# [Information supplied]
"""

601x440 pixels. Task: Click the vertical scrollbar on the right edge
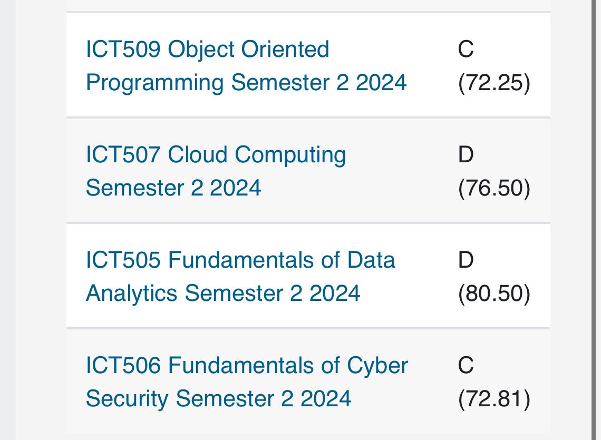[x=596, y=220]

"""
"""

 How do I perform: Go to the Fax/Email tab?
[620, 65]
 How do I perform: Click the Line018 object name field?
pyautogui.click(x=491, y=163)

"""
"""

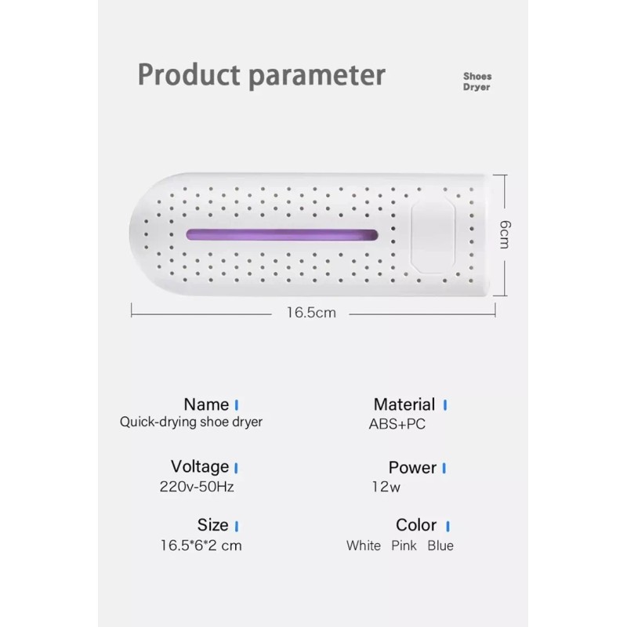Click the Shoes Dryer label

"""

# [What the task requires]
Rewrite the stretch of lines from the one containing "601x440 pixels. Task: Click" through the one containing "[x=596, y=220]", replacing "vertical" with "horizontal" and keeping everything else the same. Leave the pictures out of your answer.

# [Complete answer]
601x440 pixels. Task: Click the horizontal scrollbar on the right edge
[x=596, y=220]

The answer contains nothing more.